Sebelum mobil gaara meninggalkan kediaman sabaku, gaara sempat berteriak singkat pamit kepaada asuna dan jiraiya.
Jiraiya hanya bisa menggelengkan kepalanya melihat tingkah ke-2 cucunya.
" tak usah kesal seperti itu tou-san, sedikit banyak tingkah mereka menurun dari mu" kata asuna dan tertawa geli. Jiraiya hanya mendengus sebal dan berkata pada asuna bahwa dirinya harus segera ke kantor, jiraiya berjalan cepat keluar dari ruang makan menuju depan rumah supirnya yamato sudah menunggu di samping mobilnya dan membukakan pintu untuk jiraiya.
.
.
.
" nah saku-chan kita berpisah disini sweety" kata gaara tangannya mengacak surai merah muda sakura. Sakura mendengus sebal dan menyingkirkan tangan gaar dari kepalanya.
" jangan mengacak tatanan rambutku nii-chan, dan berhenti memanggilku dengan sebutan menggelikan itu" protes sakura sedangkan gaara hanya terkekeh mendengarnya.
" tapi grandpha memanggilmu seperti itu dan kau tidak pernah protes" balas gaara.
" itu beda" gaara hanya mengangkat bahu, sebelum berjalan meninggalkan sakura gaara menoleh sekilas pada gadis bersurai merah muda itu.
" oh iya saku-chan kelasmu ada di lantai 2, belok kanan setelah naik tangga." Sakura meman
" aku sudah tau nii-chan kau fikir aku ini anak baru? Aku sudah bersekolah disini hampir 2 tahun!" teriak sakura. Dan gaara hanya melangkah santai meninggalkan sakura yang masih mencak-mencak di belakangnya.
" tiada hari tanpa menggoda sakura" komentar kiba yang kini berjalan di sebelahnya. Gaara hanya tersenyum.
" sakura terlihat lebih menggemaskan saat marah" kiba hanya mengangguk,
" kapan kau akan mengatakannya?"Tanya kiba merujuk pada sesuatu.
" entahlah itu tak penting" kiba hanya mengernyit tidak suka.
" terserah kau saja sobat"
.
.
.
Sakura berjalan menuju atap dengan membawa sebuah bento dan buku, atap sekolah adalah tempat faforitnya makan siang dan membaca novelnya.
Seperti biasa sakura duduk di tempat favoritnya dimana dia dapat melihat pemandangan halaman sekolah dari tempatnya duduk, melihat lalu lalang para siswa yang melakukan aktivitasnnya masing-masing. Sakura merapatkan jaketnya udara musim gugur memang benar-benar tidak bersahabat.

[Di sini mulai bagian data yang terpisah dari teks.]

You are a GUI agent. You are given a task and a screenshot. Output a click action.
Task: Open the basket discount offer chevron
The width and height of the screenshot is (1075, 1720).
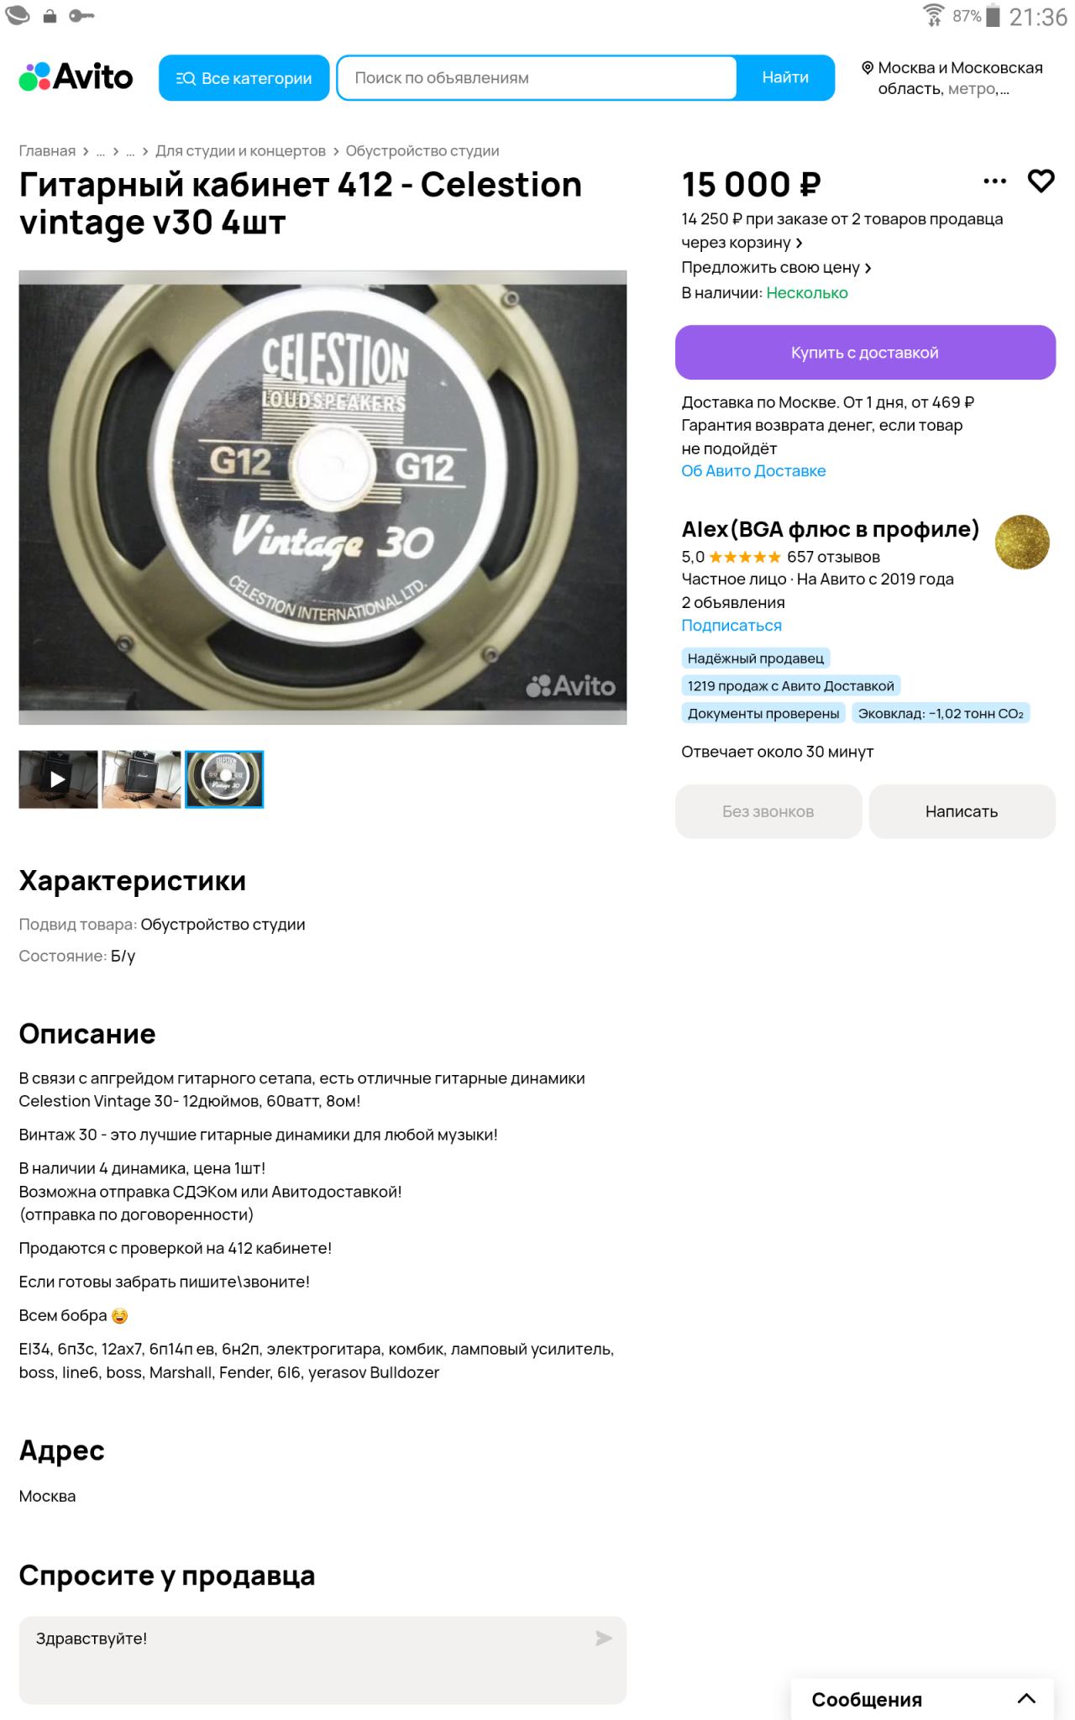click(799, 243)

Sakura memejamkan matanya sejenak menikmati hembusan angin musim gugur yang terasa menggigit kulitnya. di tengah menikmati udara musim gugur sakura mendengar suara isak tangis. Sakura mencari asal suara itu, kira-kira siapa yang sedang menangis di atap sekolah, dan sakura berharap itu bukan sosok hantu, tak mungkin bukan hantu atap sekolah muncul di siang hari. Sakura berjalan ke salah satu sisi atap dan melihat seorang perempuan yang sedang berdiri pada pembatas atap dan itu tempat yang berbahaya salah sedikit saja bisa-bisa perempuan itu jatuh dari atap berlantai 6 ini.
" hey sedang apa kau disana?" teriak sakura perempuan itu menoleh sebentar dan sakura dapat melihat bekas air mata yang mengalir di pipinya, matanya yang merah menatap sakura lemah dan mulai berjalan bersiap untuk loncat.

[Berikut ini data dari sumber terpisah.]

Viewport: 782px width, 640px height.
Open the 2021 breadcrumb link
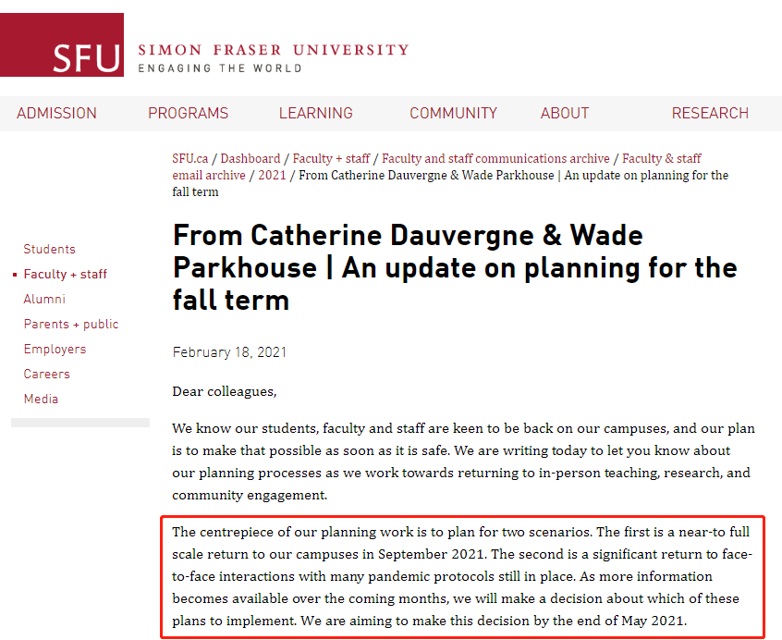tap(272, 175)
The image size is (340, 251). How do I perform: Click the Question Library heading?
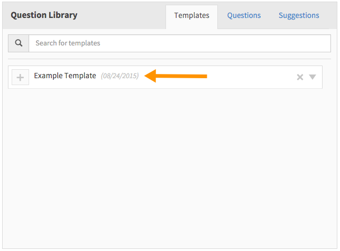(x=44, y=15)
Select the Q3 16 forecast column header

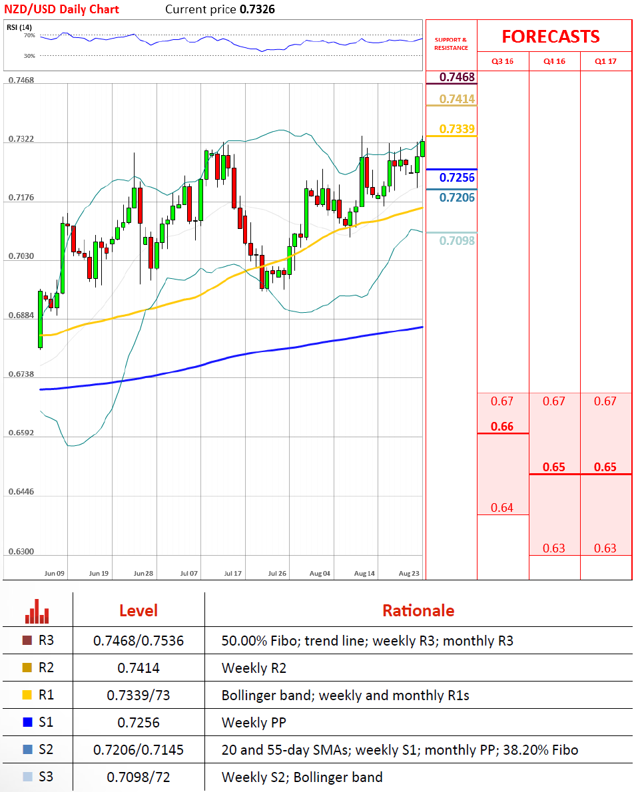(502, 61)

" hey kau janga lakukan hal bodoh itu!" teriak sakura yang mulai panik. Sakura menolehkan kepalanya ke kanan dan ke kiri mencoba mencari pertolongan, tapi nihil tak ada siapapun di atap ini. Sakura meraih ponselnya yang berada pada sakunya mencoba menghubungi seseorang. Belum sampai sakura melakukan panggilan sakura melihat siluet seorang laki-laki yang berjalan menuju kearah perempuan itu, sakura mulai bernafas lega tapi kepanikan sakura muncul lagi saat mendapati sosok laki-laki itu membawa sebuah tongkat yang mana pada ujung tongkat terdapat bentuk sabit yang tajam laki-laki berjubah hitam itu mengayunkan tongkatnya tepat pada perempuan yang bersiap loncat itu. Tanpa pikir panjang sakura segera berlari mencoba menghentikan laki-laki berjubah itu. Dan akhirnya.
Crash! Bersamaan dengan terjunnya gadis itu dari atap sekolah ayunan tongkat sabit itu mengenai sakura.
" ck, dasar gadis bodoh, mengganggu pekerjaanku saja " kata laki-laki berjubah itu.
.
.
.
Sakura merasakan tubuhnya mati rasa, mencoba melihat sekelilingnya hanya ada salju dan salju. Salju turun begitu banyaknya dari langit. Tak perlu menunggu waktu lama salju-salju itu akan menutupi tubuhnya. Sakura tersenyum sekilas.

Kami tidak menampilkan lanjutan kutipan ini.